Comme l’observe Elizabeth Labbée : « Il y a beaucoup de personnes qui ont, par exemple, été dans des écoles d’immersion, qui ont grandi avec des parents qui ne sont pas francophones, ou qui n’ont pas été scolarisés à la Division scolaire franco-manitobaine et qui me disent que leur français n’est pas assez bon. Puis non, en fait il est assez bon! De toute façon, en ayant l’opportunité de travailler dans un milieu bilingue, le français s’améliore et justement ça renforce le sentiment de sécurité linguistique ».
Obstacles
Comme mentionné, le rapport de la FJCF souligne également l’importance de créer des ponts entre les établissements postsecondaires et le marché du travail francophone.
Le CJP contribue déjà à cette dynamique en facilitant la communication et la visibilité des opportunités auprès de ses membres. Outre l’accès à l’emploi, la jeunesse francophone se heurte à des difficultés liées à la dispersion géographique.

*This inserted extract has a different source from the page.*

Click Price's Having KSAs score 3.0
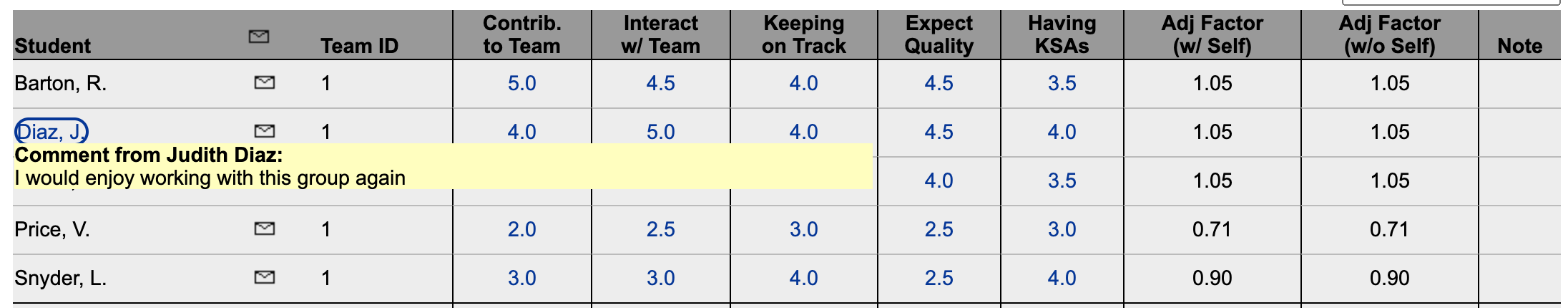 pos(1062,229)
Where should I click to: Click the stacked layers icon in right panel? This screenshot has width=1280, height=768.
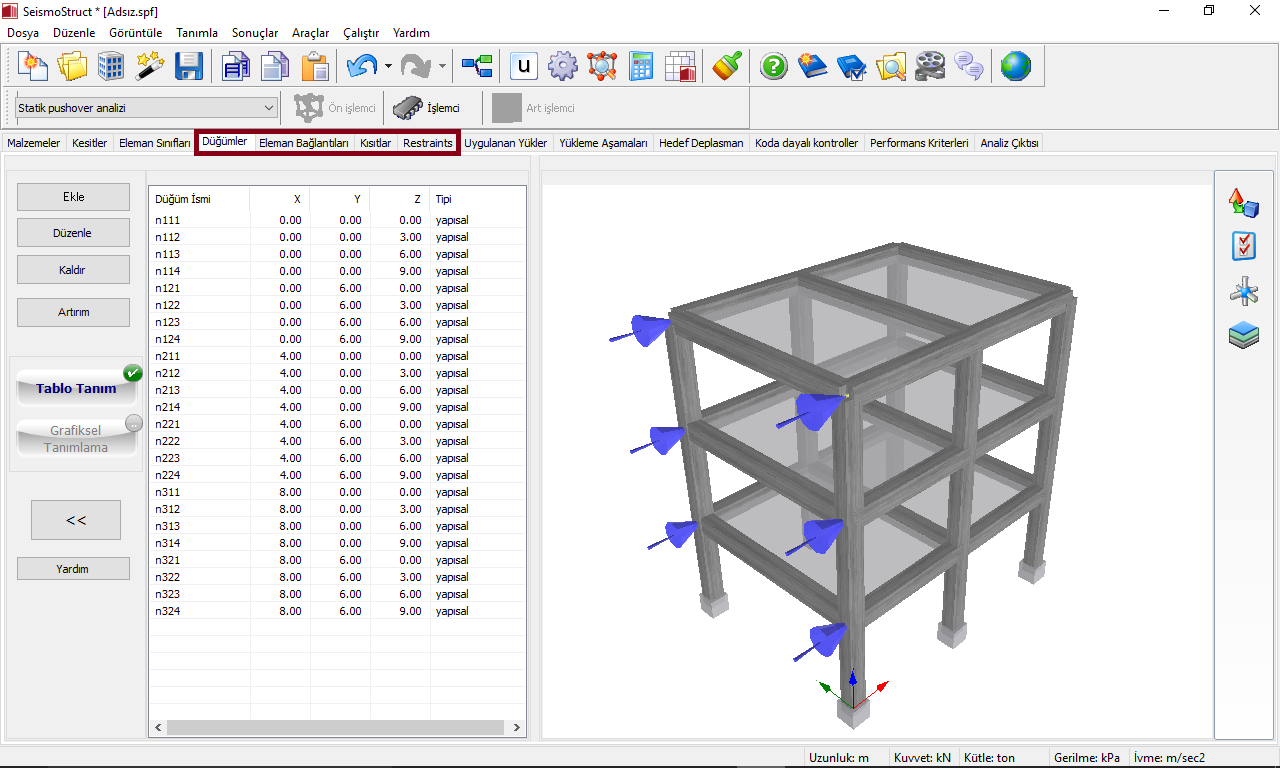click(x=1243, y=336)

Particulièrement dans les zones rurales, où les services en français y sont plus limités. En ce sens, bien souvent les jeunes qui souhaitent rester dans leur communauté doivent parfois se déplacer pour accéder à l’éducation postsecondaire ou à des stages professionnels.
Selon Elizabeth Labbée, « si après tes études, tu es capable d’avoir un emploi en français, il y a des chances que tu restes impliqué dans ta communauté ».
De son côté, la FJCF souligne que plusieurs jeunes se disent préoccupés par le manque d’opportunités professionnelles en français dans leur région, ce qui pourrait les amener à chercher des emplois ailleurs, souvent dans des milieux anglophones.
L’enjeu semble donc aller au-delà de la simple question de l’emploi, il s’agit ici de favoriser la rétention, de maintenir et de développer une communauté francophone dynamique à qui l’on offre de réelles perspectives d’avenir.
En dépit d’un marché du travail marqué par des contraintes de langues, de ressources et de géographie, le CJP au même titre que d’autres acteurs communautaires et éducatifs, joue un rôle clé pour surmonter ces obstacles.
Au Manitoba, dit-elle, « les jeunes ont la motivation et l’envie, mais pour qu’ils puissent rester et s’épanouir en français, il faut des milieux où leur langue est vraiment valorisée ».